Unfortunately we all do this: So-called neurotypical people all manifest transient dissocial behaviors on occasion. One of my former DevPsych professors used to call it Chronic Human Imperfection.

What does this imply for normal people? Frankly, we all get mad, hurt or upset–and may react before thinking. The difference is we typically experience regret and remorse—whereas individuals diagnosed with, for example, NPD or ASPD, often feel nothing of the sort.

Many factors can lead to provocation and disharmony; some may be trivial, while others may be related to Social Injustice and Racial Conflict. Increasingly, as well, many of us are exposed to the daily echo chamber of social media. In the course of only a few minutes online, for example, we may experience various forms of toxic exposure to negatively-imbued and aggression-fueled commentary. Very few individuals can maintain a sense of equanimity if they perceive they’re being attacked.

Perhaps the main reason people hurt each other–and probably the most typical–cause of normal people hurting one another is in social contexts which may generate intense relational conflict. Across the board, sexual jealousy is statistically prominent.

Overall, What Causes This? Most of us are fairly sensitive to perceived threats to our own self-esteem or social status. But evolutionary biology and tribalism have also sensitized us attacks on to a family or identified groups.

Other factors certainly involve neurobiology: the influence of our sympathetic nervous system is a very powerful, well integrated psychophysiological response mechanism–and once under its sway it can be difficult for all of us to control.

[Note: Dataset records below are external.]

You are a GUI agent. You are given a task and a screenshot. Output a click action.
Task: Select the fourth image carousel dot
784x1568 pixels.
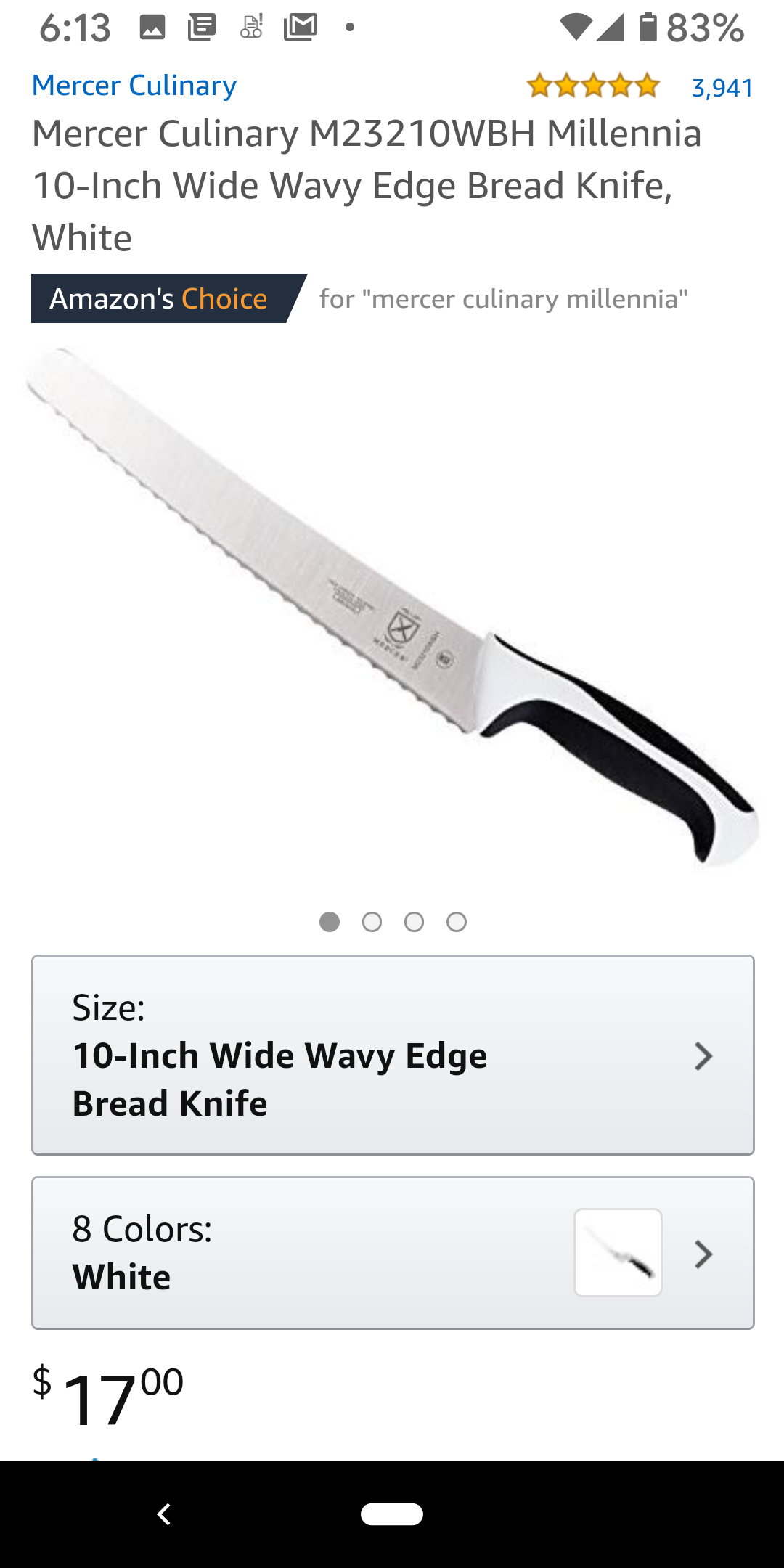click(457, 922)
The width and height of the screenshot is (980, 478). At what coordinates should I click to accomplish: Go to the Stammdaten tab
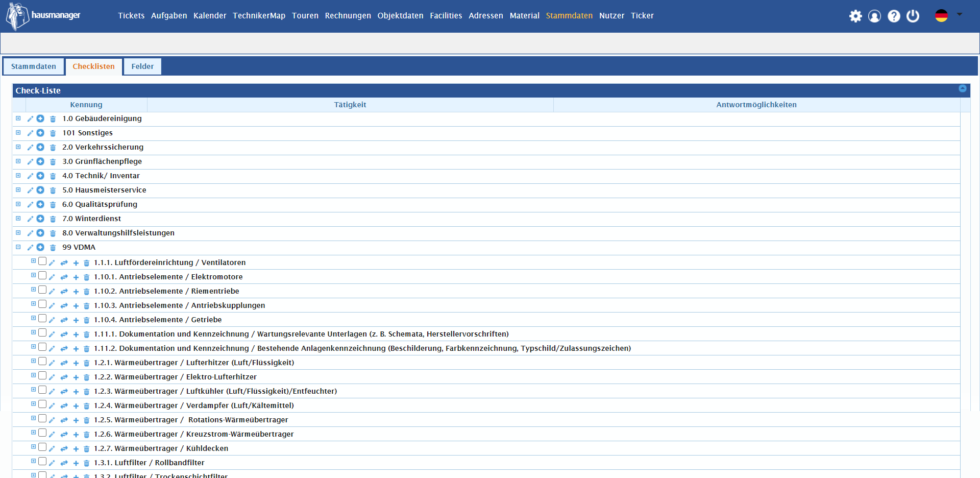coord(33,66)
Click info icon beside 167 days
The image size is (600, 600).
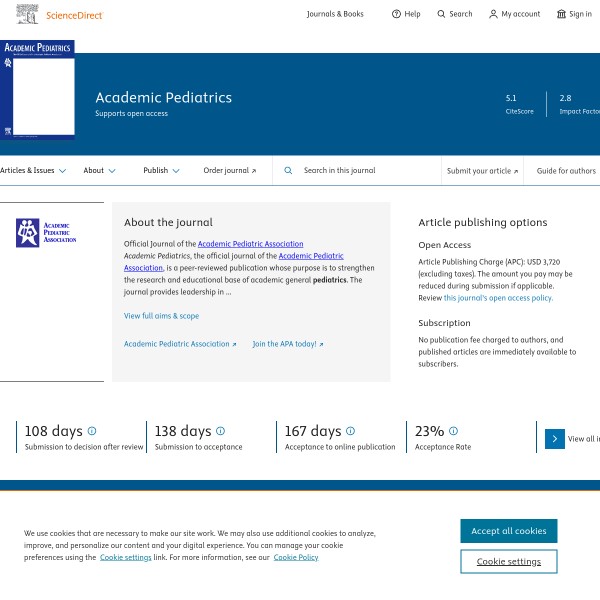pos(351,431)

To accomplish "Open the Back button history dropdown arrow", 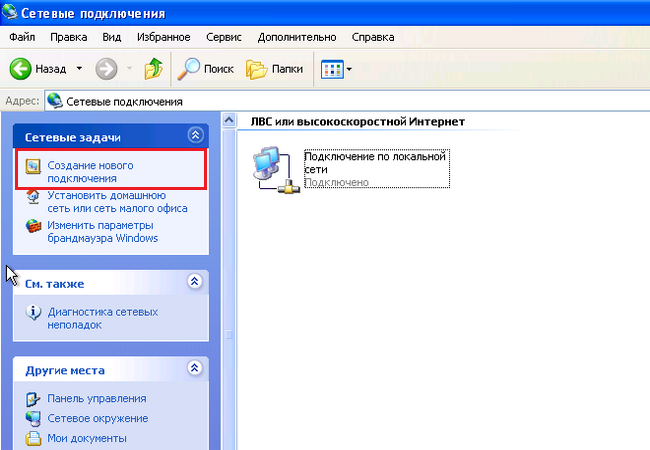I will coord(79,69).
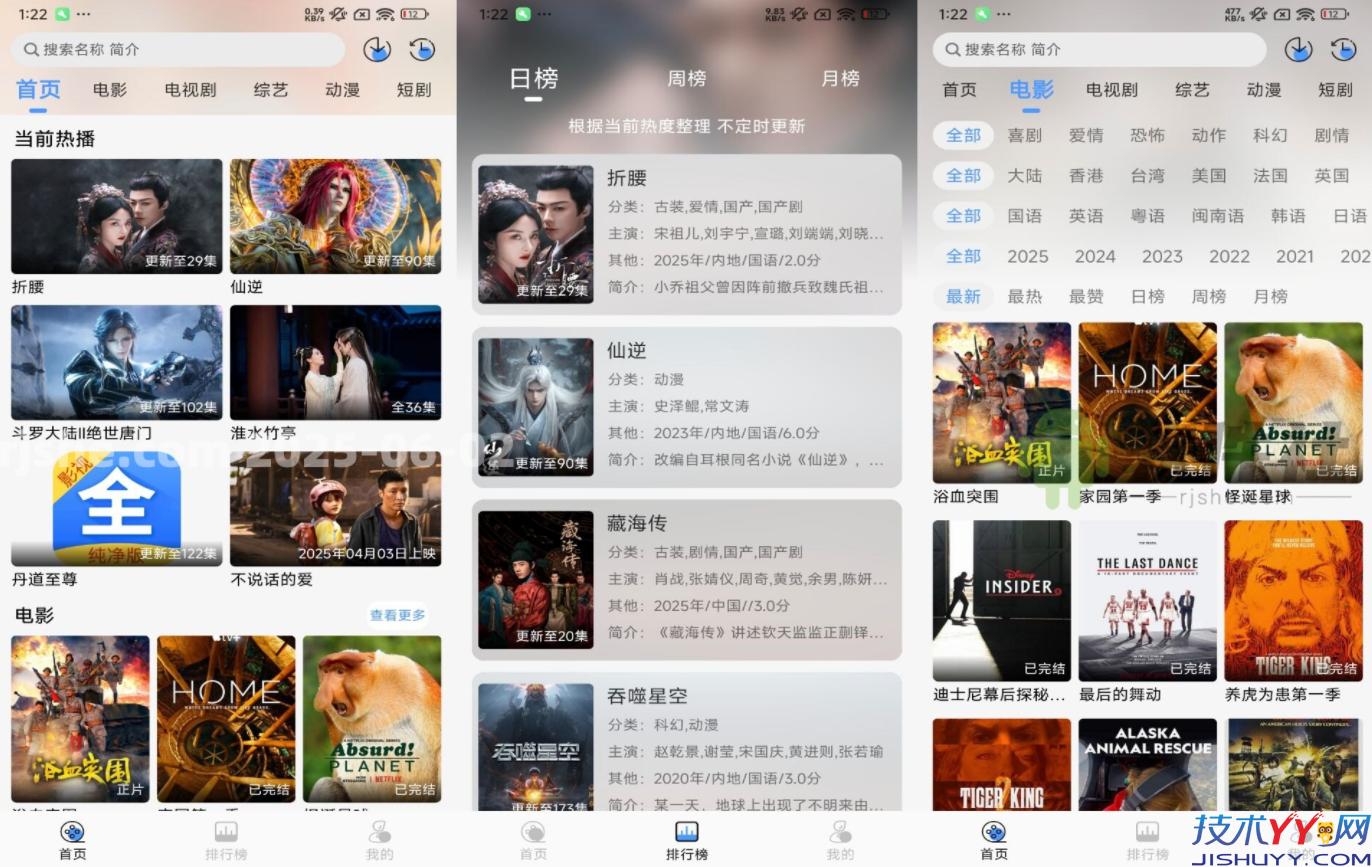The image size is (1372, 867).
Task: Choose 香港 in the region filter row
Action: [x=1086, y=176]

  • Generally, they don’t as a rule, but it will happen at some point in their life.
    Sometimes to get attention, to create a fight where they may well make up, or to push away a person that they don’t like.
    More often, it’s because someone did something to them, (or they were lied to) and they got angry.
    Normal people have a very limited repertoire reasons for being mean. You have to do something to them, usually.